Last week, the S&P 500 index was trading sideways, failing to develop a rebound from a six-month low. At the beginning of Monday’s trading session, the bulls make another attempt of growth, but they may face serious resistance from sellers at the level of 5,760. In this scenario, the US stock market will remain in the correction phase, especially in case of returning to 5,660.
Today’s raising optimism of traders was a result of hopes for another change in import tariffs, which Donald Trump promised to impose starting April 2. The duties may turn out to be less sweeping than originally announced, but their very discussion has already caused a deterioration in the outlook for the US economy. According to CNN, more investors are considering investing in European and Asian countries, trimming their positions in the US market.
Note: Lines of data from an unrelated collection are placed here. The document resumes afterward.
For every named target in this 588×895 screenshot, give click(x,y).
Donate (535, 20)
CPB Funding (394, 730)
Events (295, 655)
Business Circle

A study conducted by Bank of America showed that over the past month, the share of US stocks in portfolios was declining at the fastest pace since 1999. At the same time, European stock markets posted the largest inflow of liquidity over the last 4 years. Chief financial officer of FedEx John Dietrich aggravated the situation on Friday. He significantly worsened the corporation's 2025 earnings forecast, referring to the high level of uncertainty in the US economy.
David Russell of TradeStation highlights the S&P 500's strong leadership among global peers over the past few years. Now traders seem to be considering its growth outlook insufficient and to be switching to other financial assets. It does not mean that US stocks will continue to fall, but their recovery will require major drivers. Until such factors appear, the S&P 500 index may move to consolidation at current levels.
The Stochastic indicator has reached the overbought zone, which means the end of the upward rebound of the price. Short-term profit taking on long positions will bring the S&P 500 index back to 5,660.
Consider the following trading strategy:
Sell S&P 500 near the level of 5,760. Take profit – 5,660. Stop loss – 5,835.
This content is for informational purposes only and is not intended to be investing advice.